═══ EXTRAIT CHOISI ═══

Opinion Marc Séguin

Le miracle de la p’tite vache

Suis allé porter du foin aux cochons cette semaine. Pour qu’elles se fassent des nids ; les truies vont mettre bas d’ici quelques jours. Cycles naturels. Rassurants. Les sucres ont fait une longue pause parce que l’hiver s’accrochait à mars. C’est le temps de faire de la soupe aux pois et des bines. J’en ai aussi profité pour aller quelques jours au milieu du fleuve. La neige avait mille couleurs. Blanche aussi, comme du bicarbonate de soude.

═══ ENTRÉES FOURNIES ═══

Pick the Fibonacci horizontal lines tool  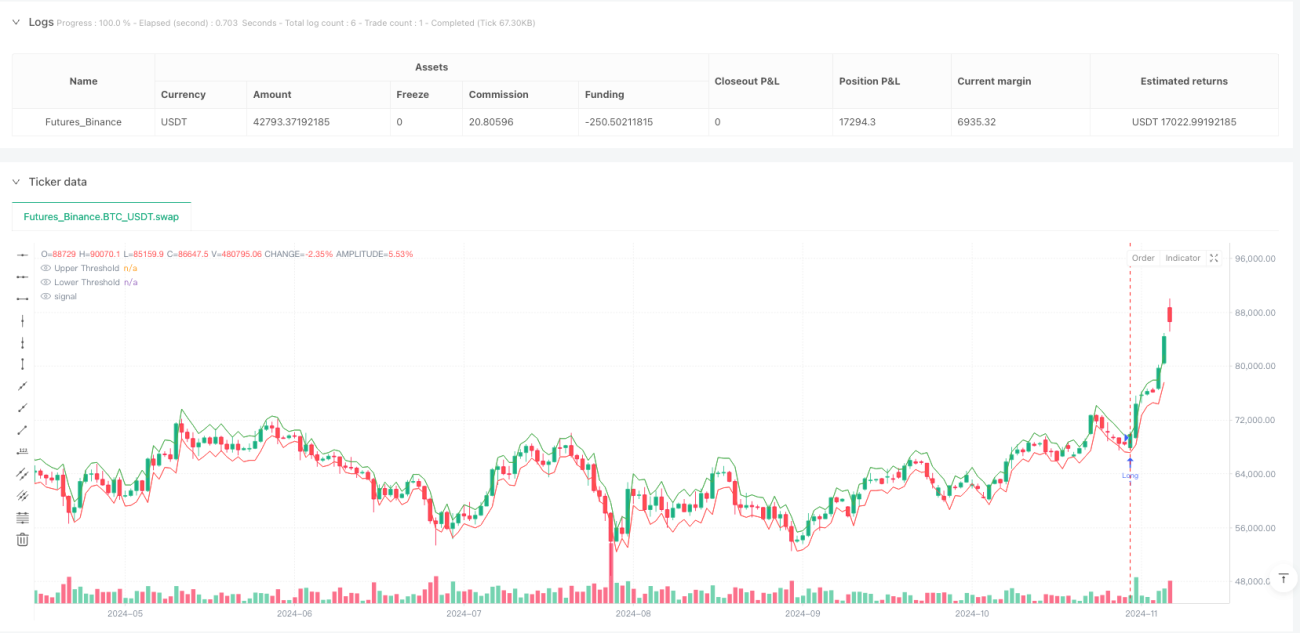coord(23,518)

═══
═══ ENTRÉES FOURNIES ═══

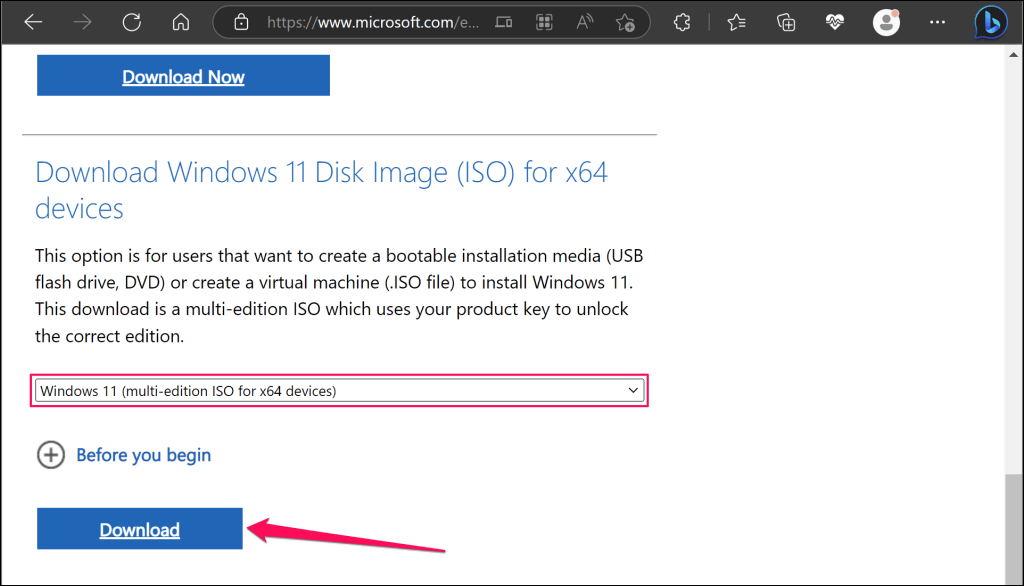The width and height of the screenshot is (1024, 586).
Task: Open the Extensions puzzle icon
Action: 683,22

═══

TÂCHES DEMANDÉES:
(a) Répondez aux questions suivantes sur la chronique « Le miracle de la p’tite vache », chacune sur sa propre ligne.
(i) Pourquoi le foin a-t-il été apporté aux cochons ?
(ii) Pourquoi les sucres ont-ils fait une longue pause ?
(iii) À quoi la neige blanche est-elle comparée ?
(b) Poursuivez la chronique « Le miracle de la p’tite vache » à partir de sa dernière phrase.

RÉPONSES AUX TÂCHES:
(a)
(i) Pour que les truies se fassent des nids, car elles vont mettre bas d’ici quelques jours.
(ii) Parce que l’hiver s’accrochait à mars.
(iii) À du bicarbonate de soude.

(b)
À l’est de Québec, les glaces des berges sont déjà cassées. Elles flottent sur le courant du Saint-Laurent. Ce n’est pas nous qui avons décidé du sens. C’est beau. Un moment donné, je me suis arrêté une heure sur les battures, hypnotisé par ce mouvement lent et les bruits d’entrechoquement. Suis tombé pile poil au moment où la marée s’est mise à monter. Alors, les blocs qui s’en allaient vers le golfe se sont immobilisés sur l’eau, puis se sont mis à reculer, et à dériver dans l’autre sens, d’où ils venaient, en amont. Étrange beauté. Dans l’ancien temps, on aurait dit un truc de sorcière. Quelques secondes de grâce. Suis chanceux d’avoir été là, à ce moment. Ça fait parfois du bien de sortir de soi.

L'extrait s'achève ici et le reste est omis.